▶ PROBLEM STATEMENT: All of the records must be repeated exactly as they read.

▶ Collected data entries:
--- START ---

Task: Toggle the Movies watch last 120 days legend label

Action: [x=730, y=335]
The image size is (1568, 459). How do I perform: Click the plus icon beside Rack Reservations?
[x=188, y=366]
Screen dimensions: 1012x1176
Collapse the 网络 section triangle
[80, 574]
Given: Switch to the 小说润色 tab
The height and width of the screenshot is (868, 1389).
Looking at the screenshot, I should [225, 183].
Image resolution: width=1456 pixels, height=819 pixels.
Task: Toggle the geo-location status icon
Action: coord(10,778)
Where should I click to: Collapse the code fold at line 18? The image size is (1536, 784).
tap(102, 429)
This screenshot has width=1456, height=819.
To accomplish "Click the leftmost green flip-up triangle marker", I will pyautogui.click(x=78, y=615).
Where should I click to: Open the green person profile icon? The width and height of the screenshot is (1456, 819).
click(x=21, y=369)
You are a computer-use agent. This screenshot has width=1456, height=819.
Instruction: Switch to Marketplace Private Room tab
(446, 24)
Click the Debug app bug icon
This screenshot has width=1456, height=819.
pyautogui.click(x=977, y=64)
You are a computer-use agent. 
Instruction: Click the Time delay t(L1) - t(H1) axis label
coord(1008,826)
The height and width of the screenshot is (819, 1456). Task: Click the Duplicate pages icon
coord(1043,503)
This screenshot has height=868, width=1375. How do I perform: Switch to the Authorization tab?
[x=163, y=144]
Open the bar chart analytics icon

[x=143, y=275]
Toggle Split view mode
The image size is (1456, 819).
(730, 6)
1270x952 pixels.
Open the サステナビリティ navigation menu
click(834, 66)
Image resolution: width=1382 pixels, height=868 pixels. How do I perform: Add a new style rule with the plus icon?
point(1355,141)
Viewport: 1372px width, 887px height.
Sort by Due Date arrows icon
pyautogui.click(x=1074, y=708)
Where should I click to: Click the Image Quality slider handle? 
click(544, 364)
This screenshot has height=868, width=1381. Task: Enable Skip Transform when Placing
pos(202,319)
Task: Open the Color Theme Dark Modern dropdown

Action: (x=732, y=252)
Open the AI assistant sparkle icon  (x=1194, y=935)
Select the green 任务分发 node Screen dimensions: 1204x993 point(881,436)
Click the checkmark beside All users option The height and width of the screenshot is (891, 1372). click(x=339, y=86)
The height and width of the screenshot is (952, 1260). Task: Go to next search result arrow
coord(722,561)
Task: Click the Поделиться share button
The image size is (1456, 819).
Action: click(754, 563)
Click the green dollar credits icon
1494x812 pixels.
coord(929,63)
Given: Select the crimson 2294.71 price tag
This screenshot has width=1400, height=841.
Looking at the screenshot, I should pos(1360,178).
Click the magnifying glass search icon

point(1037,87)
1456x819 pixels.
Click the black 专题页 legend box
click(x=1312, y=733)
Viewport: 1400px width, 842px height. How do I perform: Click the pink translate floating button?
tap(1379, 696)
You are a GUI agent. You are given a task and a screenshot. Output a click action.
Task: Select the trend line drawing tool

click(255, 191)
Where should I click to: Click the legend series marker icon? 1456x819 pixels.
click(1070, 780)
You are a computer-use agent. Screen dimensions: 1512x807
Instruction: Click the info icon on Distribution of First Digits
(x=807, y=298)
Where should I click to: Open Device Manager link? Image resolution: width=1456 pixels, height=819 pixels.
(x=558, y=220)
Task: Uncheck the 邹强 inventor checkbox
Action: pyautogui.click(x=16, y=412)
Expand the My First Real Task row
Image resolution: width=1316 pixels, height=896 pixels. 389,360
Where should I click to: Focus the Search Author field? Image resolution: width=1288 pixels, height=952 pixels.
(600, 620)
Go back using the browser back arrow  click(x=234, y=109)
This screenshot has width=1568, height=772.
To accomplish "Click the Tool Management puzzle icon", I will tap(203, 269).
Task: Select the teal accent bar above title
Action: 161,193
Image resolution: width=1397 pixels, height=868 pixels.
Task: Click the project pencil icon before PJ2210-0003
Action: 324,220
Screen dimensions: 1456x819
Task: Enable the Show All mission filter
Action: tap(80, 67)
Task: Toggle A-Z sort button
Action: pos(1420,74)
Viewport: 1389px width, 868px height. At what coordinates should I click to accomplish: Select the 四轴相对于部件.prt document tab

--- END ---

▶ TASK SOLUTION:
Task: Toggle the Movies watch last 120 days legend label

Action: [x=730, y=335]
The image size is (1568, 459). How do I perform: Click the plus icon beside Rack Reservations?
[x=188, y=366]
Screen dimensions: 1012x1176
Collapse the 网络 section triangle
[80, 574]
Given: Switch to the 小说润色 tab
The height and width of the screenshot is (868, 1389).
Looking at the screenshot, I should [225, 183].
Image resolution: width=1456 pixels, height=819 pixels.
Task: Toggle the geo-location status icon
Action: coord(10,778)
Where should I click to: Collapse the code fold at line 18? The image size is (1536, 784).
tap(102, 429)
This screenshot has width=1456, height=819.
To accomplish "Click the leftmost green flip-up triangle marker", I will pyautogui.click(x=78, y=615).
Where should I click to: Open the green person profile icon? The width and height of the screenshot is (1456, 819).
click(x=21, y=369)
You are a computer-use agent. This screenshot has width=1456, height=819.
Instruction: Switch to Marketplace Private Room tab
(446, 24)
Click the Debug app bug icon
This screenshot has width=1456, height=819.
pyautogui.click(x=977, y=64)
You are a computer-use agent. 
Instruction: Click the Time delay t(L1) - t(H1) axis label
coord(1008,826)
The height and width of the screenshot is (819, 1456). Task: Click the Duplicate pages icon
coord(1043,503)
This screenshot has height=868, width=1375. How do I perform: Switch to the Authorization tab?
[x=163, y=144]
Open the bar chart analytics icon

[x=143, y=275]
Toggle Split view mode
The image size is (1456, 819).
(730, 6)
1270x952 pixels.
Open the サステナビリティ navigation menu
click(834, 66)
Image resolution: width=1382 pixels, height=868 pixels. How do I perform: Add a new style rule with the plus icon?
point(1355,141)
Viewport: 1372px width, 887px height.
Sort by Due Date arrows icon
pyautogui.click(x=1074, y=708)
Where should I click to: Click the Image Quality slider handle? 
click(544, 364)
This screenshot has height=868, width=1381. Task: Enable Skip Transform when Placing
pos(202,319)
Task: Open the Color Theme Dark Modern dropdown

Action: (x=732, y=252)
Open the AI assistant sparkle icon  (x=1194, y=935)
Select the green 任务分发 node Screen dimensions: 1204x993 point(881,436)
Click the checkmark beside All users option The height and width of the screenshot is (891, 1372). click(x=339, y=86)
The height and width of the screenshot is (952, 1260). Task: Go to next search result arrow
coord(722,561)
Task: Click the Поделиться share button
The image size is (1456, 819).
Action: click(754, 563)
Click the green dollar credits icon
1494x812 pixels.
coord(929,63)
Given: Select the crimson 2294.71 price tag
This screenshot has width=1400, height=841.
Looking at the screenshot, I should pos(1360,178).
Click the magnifying glass search icon

point(1037,87)
1456x819 pixels.
Click the black 专题页 legend box
click(x=1312, y=733)
Viewport: 1400px width, 842px height. How do I perform: Click the pink translate floating button?
tap(1379, 696)
You are a GUI agent. You are given a task and a screenshot. Output a click action.
Task: Select the trend line drawing tool

click(255, 191)
Where should I click to: Click the legend series marker icon? 1456x819 pixels.
click(1070, 780)
You are a computer-use agent. Screen dimensions: 1512x807
Instruction: Click the info icon on Distribution of First Digits
(x=807, y=298)
Where should I click to: Open Device Manager link? Image resolution: width=1456 pixels, height=819 pixels.
(x=558, y=220)
Task: Uncheck the 邹强 inventor checkbox
Action: pyautogui.click(x=16, y=412)
Expand the My First Real Task row
Image resolution: width=1316 pixels, height=896 pixels. 389,360
Where should I click to: Focus the Search Author field? Image resolution: width=1288 pixels, height=952 pixels.
(600, 620)
Go back using the browser back arrow  click(x=234, y=109)
This screenshot has width=1568, height=772.
To accomplish "Click the Tool Management puzzle icon", I will tap(203, 269).
Task: Select the teal accent bar above title
Action: 161,193
Image resolution: width=1397 pixels, height=868 pixels.
Task: Click the project pencil icon before PJ2210-0003
Action: 324,220
Screen dimensions: 1456x819
Task: Enable the Show All mission filter
Action: tap(80, 67)
Task: Toggle A-Z sort button
Action: pos(1420,74)
Viewport: 1389px width, 868px height. At what coordinates should I click to accomplish: Select the 四轴相对于部件.prt document tab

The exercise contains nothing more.